The way of the program

The goal of this book is to teach you to think like a computer scientist. This way of thinking combines some of the best features of mathematics, engineering, and natural science. Like mathematicians, computer scientists use formal languages to denote ideas (specifically computations). Like engineers, they design things, assembling components into systems and evaluating tradeoffs among alternatives. Like scientists, they observe the behavior of complex systems, form hypotheses, and test predictions.

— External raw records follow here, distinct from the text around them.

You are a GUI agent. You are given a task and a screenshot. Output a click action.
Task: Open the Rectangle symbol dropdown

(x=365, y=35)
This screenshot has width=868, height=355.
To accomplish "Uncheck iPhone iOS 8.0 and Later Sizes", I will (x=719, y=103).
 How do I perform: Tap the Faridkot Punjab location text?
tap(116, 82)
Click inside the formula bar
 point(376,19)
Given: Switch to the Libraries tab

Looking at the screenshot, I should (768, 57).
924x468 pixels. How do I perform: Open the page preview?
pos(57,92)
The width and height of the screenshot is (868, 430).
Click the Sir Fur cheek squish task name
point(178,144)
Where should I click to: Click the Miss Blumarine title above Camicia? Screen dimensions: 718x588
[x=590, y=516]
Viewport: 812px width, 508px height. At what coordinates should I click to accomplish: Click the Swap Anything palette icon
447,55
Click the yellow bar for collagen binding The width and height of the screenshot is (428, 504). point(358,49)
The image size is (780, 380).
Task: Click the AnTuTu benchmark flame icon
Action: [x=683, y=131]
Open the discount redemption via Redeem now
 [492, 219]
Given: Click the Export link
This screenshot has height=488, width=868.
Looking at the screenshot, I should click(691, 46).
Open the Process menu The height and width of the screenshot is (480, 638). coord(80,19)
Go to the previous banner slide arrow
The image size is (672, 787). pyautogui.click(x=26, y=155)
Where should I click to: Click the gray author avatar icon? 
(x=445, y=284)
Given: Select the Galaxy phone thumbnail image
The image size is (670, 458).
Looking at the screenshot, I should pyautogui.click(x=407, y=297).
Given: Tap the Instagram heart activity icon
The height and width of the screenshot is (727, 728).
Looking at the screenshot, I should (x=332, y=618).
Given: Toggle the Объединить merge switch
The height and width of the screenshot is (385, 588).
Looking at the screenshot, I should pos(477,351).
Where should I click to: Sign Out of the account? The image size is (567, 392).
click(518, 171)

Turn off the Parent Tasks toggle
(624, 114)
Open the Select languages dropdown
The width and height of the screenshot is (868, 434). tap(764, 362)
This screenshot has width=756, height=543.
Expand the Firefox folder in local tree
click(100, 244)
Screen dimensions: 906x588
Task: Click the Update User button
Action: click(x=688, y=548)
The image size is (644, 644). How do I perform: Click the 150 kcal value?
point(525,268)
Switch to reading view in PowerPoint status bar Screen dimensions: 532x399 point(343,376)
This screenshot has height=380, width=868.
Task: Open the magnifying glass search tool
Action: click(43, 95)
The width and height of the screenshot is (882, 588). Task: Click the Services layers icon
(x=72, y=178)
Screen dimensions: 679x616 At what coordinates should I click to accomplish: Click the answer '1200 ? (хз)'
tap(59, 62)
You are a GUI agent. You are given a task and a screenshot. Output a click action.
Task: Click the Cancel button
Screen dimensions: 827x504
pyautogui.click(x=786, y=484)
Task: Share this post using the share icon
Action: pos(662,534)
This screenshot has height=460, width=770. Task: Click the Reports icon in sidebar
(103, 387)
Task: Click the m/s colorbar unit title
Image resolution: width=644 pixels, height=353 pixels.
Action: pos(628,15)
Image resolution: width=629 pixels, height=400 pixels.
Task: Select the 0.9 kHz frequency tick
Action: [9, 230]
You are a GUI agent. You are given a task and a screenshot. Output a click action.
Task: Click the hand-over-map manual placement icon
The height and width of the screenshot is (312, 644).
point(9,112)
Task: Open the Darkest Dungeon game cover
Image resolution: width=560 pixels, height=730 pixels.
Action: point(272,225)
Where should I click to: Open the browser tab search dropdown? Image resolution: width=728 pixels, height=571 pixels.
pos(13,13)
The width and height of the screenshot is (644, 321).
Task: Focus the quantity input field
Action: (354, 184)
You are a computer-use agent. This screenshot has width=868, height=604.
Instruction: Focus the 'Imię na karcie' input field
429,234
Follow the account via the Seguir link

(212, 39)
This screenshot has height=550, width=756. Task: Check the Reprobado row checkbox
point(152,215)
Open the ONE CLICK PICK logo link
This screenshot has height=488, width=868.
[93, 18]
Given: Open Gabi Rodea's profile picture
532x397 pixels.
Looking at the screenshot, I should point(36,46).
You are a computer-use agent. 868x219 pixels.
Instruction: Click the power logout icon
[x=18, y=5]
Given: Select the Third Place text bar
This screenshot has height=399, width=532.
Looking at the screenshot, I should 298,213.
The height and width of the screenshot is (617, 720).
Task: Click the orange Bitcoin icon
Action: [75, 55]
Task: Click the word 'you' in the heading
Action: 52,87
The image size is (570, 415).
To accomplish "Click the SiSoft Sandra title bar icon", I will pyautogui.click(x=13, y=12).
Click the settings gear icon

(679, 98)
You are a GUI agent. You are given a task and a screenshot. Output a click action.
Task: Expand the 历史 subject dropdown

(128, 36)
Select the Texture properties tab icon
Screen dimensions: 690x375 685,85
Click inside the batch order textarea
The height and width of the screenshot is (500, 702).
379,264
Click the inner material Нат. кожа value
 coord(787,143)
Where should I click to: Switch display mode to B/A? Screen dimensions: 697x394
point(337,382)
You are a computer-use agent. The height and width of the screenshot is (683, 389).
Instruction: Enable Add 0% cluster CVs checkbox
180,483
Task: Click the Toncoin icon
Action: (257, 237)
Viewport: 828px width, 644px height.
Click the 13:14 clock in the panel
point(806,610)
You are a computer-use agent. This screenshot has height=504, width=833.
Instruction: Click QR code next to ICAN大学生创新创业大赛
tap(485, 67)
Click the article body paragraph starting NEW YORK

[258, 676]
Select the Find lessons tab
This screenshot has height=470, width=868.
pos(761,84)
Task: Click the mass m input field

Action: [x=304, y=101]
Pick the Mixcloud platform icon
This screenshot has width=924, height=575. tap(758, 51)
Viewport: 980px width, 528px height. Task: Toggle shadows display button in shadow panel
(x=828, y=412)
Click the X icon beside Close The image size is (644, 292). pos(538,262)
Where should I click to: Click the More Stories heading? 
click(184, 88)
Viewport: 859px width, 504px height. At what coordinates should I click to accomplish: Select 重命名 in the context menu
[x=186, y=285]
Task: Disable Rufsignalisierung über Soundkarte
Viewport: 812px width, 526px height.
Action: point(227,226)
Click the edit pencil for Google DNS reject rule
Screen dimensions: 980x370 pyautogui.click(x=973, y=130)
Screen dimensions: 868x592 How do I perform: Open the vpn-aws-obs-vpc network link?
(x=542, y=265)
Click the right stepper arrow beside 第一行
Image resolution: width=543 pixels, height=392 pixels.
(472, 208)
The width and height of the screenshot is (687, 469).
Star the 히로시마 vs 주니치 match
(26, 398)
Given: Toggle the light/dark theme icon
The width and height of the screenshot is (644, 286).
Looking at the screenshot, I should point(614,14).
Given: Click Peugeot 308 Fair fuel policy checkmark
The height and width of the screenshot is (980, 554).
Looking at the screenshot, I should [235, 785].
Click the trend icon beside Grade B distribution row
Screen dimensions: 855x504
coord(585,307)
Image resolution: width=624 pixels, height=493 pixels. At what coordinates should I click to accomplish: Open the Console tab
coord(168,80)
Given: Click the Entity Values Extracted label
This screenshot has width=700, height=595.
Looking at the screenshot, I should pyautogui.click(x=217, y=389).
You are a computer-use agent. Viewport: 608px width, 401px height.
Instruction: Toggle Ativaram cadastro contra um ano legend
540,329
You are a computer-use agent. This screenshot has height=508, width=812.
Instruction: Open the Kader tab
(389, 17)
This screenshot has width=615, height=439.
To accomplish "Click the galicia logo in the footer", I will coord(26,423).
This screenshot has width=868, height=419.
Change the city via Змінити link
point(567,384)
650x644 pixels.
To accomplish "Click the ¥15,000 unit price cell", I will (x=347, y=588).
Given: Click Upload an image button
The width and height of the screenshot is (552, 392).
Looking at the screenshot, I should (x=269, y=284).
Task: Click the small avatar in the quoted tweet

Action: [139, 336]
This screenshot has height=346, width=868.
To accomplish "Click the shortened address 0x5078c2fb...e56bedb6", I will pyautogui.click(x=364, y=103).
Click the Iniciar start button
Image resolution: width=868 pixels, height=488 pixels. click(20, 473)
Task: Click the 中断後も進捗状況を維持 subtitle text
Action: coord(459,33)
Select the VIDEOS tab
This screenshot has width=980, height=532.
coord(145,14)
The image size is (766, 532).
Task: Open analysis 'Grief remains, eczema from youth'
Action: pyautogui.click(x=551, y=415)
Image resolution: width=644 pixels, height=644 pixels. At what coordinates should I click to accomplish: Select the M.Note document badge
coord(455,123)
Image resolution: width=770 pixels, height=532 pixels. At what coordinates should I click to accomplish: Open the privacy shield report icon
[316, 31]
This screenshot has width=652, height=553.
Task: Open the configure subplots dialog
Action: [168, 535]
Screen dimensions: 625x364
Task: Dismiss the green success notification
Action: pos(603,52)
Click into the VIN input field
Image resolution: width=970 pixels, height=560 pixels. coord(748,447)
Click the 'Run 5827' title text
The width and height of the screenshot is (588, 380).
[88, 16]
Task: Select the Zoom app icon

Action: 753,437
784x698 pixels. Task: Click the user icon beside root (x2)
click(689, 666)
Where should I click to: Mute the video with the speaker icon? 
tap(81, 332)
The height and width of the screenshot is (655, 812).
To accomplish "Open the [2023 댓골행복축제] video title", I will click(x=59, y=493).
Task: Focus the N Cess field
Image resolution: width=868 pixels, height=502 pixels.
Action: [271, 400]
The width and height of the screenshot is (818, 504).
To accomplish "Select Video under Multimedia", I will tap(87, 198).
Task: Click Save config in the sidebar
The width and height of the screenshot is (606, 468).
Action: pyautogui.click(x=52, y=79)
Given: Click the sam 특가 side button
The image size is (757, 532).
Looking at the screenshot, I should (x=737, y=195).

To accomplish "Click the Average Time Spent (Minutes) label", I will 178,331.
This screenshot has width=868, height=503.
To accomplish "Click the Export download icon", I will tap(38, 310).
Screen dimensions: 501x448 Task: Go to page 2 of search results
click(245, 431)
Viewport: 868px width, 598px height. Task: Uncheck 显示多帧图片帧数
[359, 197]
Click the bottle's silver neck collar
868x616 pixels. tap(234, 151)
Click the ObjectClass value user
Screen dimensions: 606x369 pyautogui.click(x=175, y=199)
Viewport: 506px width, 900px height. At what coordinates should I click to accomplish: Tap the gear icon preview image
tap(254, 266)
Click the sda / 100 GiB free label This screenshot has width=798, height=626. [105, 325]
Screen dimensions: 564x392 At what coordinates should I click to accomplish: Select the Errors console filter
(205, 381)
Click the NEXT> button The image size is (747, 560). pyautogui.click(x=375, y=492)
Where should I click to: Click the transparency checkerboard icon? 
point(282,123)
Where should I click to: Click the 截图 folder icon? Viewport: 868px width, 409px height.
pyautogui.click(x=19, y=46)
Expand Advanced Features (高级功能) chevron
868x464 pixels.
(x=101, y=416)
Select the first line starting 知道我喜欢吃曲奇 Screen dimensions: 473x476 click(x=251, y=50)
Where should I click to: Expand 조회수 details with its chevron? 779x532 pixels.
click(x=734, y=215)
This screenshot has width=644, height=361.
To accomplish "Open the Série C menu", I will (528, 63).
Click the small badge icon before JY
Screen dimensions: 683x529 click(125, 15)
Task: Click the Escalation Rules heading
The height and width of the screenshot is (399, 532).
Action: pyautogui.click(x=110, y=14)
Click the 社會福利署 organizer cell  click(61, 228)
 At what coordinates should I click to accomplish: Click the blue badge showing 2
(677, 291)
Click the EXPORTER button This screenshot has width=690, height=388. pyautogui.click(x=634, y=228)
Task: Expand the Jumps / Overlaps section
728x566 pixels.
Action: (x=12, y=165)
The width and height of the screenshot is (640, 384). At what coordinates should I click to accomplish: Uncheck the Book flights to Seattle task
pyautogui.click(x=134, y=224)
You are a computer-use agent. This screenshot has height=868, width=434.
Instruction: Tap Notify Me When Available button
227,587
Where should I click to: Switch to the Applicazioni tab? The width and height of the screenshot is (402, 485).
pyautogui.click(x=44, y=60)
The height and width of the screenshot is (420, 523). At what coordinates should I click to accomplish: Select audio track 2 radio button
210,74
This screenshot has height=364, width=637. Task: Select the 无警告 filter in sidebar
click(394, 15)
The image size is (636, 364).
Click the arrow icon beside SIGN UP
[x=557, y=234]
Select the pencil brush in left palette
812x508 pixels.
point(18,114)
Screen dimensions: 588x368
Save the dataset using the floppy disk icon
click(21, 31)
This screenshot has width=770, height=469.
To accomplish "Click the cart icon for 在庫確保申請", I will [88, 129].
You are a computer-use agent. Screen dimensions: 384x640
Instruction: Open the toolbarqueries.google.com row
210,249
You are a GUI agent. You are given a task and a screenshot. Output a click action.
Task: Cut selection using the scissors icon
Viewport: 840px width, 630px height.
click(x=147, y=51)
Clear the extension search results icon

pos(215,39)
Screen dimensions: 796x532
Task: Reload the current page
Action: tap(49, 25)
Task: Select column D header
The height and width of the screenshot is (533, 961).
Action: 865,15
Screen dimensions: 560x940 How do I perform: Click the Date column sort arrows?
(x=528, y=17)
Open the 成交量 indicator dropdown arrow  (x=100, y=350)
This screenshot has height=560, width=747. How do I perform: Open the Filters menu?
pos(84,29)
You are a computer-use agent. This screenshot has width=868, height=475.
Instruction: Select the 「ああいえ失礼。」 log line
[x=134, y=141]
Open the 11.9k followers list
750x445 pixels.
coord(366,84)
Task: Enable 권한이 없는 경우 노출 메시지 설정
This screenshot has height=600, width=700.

The single most important skill for a computer scientist is problem solving. Problem solving means the ability to formulate problems, think creatively about solutions, and express a solution clearly and accurately. As it turns out, the process of learning to program is an excellent opportunity to practice problem-solving skills. That's why this chapter is called, "The way of the program."

On one level, you will be learning to program, a useful skill by itself. On another level, you will use programming as a means to an end. As we go along, that end will become clearer.

1.1 The Python programming language

The programming language you will be learning is Python. Python is an example of a high-level language; other high-level languages you might have heard of are C, C++, Perl, and Java.

As you might infer from the name "high-level language," there are also low-level languages, sometimes referred to as "machine languages" or "assembly languages." Loosely speaking, computers can only execute programs written in low-level languages. Thus, programs written in a high-level language have to be processed before they can run. This extra processing takes some time, which is a small disadvantage of high-level languages.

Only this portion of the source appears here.